A flyover has collapsed killing 25 people and injuring more than 80 people and no one is responsible for this. The builder has callously called it an act of God and a political bun fight is in full flood.
The collapse of public structures is nothing new in India. During the monsoon they take place with regularity in Mumbai. But the Kolkata tragedy is a chronicle of a disaster foretold. Engineers had cautioned against the rusting framework of the flyover’s superstructure which has been pending completion for a long time. This has been compounded by the humid conditions in the city. The Kolkata flyover was already in a dilapidated condition even though it had not been completed.
There are a host of reasons why public structures tend to either collapse or have a short shelf life. The material used is substandard with builders being notorious for cutting corners. In many building collapses, the foundations have been found to be not well laid and the materials used unable to withstand either the vagaries of the weather or the sheer weight of the construction.

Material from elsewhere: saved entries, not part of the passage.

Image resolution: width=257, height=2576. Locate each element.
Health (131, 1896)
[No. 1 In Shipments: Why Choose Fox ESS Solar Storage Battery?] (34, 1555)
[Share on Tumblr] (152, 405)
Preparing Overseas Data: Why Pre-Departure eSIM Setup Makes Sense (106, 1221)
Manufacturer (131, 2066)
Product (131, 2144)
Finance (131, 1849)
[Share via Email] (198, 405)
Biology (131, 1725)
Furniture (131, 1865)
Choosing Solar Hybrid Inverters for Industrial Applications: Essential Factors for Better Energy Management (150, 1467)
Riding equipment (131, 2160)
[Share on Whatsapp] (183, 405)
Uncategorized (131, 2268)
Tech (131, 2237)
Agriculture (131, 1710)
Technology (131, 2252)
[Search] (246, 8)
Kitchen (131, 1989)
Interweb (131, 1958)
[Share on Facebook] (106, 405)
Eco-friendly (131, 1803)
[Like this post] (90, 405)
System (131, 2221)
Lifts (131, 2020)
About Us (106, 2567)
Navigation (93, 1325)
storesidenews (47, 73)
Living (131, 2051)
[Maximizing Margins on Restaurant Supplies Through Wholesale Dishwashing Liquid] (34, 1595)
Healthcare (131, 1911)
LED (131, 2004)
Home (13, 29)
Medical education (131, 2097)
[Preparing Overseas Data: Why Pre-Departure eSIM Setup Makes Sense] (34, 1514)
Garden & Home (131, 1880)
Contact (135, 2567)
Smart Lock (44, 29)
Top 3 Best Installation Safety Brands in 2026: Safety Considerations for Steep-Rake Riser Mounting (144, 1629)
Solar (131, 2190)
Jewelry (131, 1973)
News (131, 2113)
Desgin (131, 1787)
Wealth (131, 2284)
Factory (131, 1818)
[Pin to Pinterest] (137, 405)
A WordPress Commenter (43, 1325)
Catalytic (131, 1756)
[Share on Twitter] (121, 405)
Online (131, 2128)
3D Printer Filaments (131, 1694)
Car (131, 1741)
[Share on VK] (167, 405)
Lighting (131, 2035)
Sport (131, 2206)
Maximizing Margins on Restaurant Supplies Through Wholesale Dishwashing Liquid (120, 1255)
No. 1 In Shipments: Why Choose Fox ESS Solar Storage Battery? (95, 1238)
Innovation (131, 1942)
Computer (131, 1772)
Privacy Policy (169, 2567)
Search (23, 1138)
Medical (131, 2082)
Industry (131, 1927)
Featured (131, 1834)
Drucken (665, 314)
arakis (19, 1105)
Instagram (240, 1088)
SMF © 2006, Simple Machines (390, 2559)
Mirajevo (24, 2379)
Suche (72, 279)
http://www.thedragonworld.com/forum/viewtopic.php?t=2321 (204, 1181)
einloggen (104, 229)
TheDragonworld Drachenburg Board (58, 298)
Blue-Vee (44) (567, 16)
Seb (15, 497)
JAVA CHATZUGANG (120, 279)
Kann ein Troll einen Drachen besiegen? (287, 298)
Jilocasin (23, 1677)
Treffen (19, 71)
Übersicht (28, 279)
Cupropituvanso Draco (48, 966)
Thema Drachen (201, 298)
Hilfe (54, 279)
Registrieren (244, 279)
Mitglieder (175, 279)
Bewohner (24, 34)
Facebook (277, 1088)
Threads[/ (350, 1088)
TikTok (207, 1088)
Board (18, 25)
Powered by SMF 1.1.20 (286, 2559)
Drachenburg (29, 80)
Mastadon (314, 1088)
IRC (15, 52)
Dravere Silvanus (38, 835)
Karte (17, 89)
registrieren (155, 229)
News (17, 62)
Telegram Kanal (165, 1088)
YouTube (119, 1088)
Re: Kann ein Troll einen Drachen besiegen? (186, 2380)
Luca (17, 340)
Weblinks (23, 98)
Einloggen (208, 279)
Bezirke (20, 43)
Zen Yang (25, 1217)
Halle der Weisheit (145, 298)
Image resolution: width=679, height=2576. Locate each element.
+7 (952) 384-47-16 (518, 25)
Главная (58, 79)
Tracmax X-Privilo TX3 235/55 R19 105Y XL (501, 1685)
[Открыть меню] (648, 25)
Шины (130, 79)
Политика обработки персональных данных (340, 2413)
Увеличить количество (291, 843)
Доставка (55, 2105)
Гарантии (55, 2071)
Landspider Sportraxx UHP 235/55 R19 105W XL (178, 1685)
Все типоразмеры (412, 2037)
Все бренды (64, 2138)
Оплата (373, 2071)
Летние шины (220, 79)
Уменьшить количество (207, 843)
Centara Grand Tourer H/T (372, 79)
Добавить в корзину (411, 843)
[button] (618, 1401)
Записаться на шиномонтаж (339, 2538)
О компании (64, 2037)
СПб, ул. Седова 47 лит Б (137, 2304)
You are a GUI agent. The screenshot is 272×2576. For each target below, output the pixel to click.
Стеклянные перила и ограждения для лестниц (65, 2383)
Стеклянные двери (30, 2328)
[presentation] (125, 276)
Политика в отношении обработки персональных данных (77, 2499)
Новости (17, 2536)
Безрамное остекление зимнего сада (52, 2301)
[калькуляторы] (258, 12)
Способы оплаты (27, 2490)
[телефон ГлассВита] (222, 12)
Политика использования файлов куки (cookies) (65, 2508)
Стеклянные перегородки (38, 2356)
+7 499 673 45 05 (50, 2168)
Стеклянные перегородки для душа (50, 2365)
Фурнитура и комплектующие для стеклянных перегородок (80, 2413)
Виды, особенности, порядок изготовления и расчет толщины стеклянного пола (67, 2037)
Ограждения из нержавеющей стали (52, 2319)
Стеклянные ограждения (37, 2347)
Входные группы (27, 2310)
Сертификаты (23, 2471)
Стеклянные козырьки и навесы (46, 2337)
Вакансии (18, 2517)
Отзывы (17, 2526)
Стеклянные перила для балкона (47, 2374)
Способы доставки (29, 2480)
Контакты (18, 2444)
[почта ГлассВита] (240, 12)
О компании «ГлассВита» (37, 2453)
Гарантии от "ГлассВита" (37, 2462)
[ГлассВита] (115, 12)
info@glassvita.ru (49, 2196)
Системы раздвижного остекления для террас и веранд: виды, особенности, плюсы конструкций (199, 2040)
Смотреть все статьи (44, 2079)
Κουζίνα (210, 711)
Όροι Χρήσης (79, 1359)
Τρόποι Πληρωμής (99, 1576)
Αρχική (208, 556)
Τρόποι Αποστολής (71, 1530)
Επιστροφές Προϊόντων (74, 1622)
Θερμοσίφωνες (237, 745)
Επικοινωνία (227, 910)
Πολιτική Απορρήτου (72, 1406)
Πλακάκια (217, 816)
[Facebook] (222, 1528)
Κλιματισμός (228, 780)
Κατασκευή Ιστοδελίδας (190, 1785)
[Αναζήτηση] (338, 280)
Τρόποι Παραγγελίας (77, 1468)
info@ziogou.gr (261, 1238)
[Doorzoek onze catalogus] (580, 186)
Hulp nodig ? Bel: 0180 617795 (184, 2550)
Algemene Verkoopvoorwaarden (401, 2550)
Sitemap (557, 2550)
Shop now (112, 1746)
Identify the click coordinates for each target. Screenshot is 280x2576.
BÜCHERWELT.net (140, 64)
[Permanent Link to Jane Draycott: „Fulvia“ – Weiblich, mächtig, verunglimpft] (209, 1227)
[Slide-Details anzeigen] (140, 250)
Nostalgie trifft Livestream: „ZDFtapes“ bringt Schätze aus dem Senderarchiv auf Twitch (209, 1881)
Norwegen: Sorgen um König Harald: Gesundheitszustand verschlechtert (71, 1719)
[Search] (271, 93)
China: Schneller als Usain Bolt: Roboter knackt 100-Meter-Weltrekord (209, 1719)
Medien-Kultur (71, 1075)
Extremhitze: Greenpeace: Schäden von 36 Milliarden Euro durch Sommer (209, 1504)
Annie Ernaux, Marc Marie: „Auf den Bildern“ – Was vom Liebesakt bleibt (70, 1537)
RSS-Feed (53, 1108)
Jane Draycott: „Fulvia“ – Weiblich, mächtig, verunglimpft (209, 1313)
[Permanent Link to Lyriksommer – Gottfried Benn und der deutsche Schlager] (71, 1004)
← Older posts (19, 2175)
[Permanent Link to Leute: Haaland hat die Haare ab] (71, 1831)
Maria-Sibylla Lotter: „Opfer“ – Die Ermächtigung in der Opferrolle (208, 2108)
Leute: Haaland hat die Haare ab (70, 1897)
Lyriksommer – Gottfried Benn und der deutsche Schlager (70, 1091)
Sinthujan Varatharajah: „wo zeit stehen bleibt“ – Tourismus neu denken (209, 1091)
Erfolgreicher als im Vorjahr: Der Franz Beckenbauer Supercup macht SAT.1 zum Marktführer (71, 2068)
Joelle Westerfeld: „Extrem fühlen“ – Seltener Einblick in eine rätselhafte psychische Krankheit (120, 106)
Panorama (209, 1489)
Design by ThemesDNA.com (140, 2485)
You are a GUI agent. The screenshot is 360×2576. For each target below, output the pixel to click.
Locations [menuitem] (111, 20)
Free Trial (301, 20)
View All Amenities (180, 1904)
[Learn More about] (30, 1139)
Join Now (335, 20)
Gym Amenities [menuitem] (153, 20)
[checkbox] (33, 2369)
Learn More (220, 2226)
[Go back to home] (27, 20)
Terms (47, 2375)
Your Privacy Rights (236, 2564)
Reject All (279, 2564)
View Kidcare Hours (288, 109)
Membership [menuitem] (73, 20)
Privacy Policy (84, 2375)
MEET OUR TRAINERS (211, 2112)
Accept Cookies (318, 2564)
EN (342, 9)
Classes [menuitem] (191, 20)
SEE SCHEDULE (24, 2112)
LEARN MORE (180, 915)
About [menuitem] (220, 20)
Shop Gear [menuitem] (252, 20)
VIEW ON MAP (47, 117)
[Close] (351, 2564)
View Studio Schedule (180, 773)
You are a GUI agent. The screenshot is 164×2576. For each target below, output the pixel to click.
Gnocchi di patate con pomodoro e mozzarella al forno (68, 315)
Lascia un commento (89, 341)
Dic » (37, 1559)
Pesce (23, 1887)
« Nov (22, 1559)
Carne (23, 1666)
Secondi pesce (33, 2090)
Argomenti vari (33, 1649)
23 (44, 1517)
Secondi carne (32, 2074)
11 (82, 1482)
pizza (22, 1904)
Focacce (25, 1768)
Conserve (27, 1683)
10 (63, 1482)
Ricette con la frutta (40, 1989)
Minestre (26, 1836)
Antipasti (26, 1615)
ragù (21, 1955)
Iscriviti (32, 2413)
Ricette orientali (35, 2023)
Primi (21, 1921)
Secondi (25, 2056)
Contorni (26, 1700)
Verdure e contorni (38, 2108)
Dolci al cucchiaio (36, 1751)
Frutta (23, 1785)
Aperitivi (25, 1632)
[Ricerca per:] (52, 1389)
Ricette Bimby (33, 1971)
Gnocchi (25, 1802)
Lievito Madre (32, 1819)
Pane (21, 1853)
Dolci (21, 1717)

And invariably, an element of political brinkmanship enters the picture. In the Kolkata case, political grandstanding has been heightened as the state is poll-bound. Even as rescue workers are battling to save those trapped and who might still be alive, the political blame game is afoot. All this is to detract from the task at hand which is succour to the victims in the form of compensation for the dead and injured.
Contracts for constructions like flyovers should contain clauses to ensure that builders stick to a timeline. This way there will be fewer cost overruns and minimal chances of wear and tear on the building materials. This is something the political class can ensure rather than engage in verbal fisticuffs after the event.
This sad turn of events provides the right opportunity to review public structures in our metros. Many of them
are in poor condition and require retrofitting. Instead of rushing to build even more flyovers and overhead passes and buildings, the existing ones should be made safer. The builder in the Kolkata case cannot get away with lofty pronouncements that it is an act of God. It is not. He will have to make restitution for this tragedy.
There has to be a concerted effort to enforce more rigorous checks before a project is sanctioned and also ensure that there are fewer delays in completion as well as regular maintenance inspections. This, rather than political mudslinging, would be a practical way of ensuring that such calamities are minimised in future.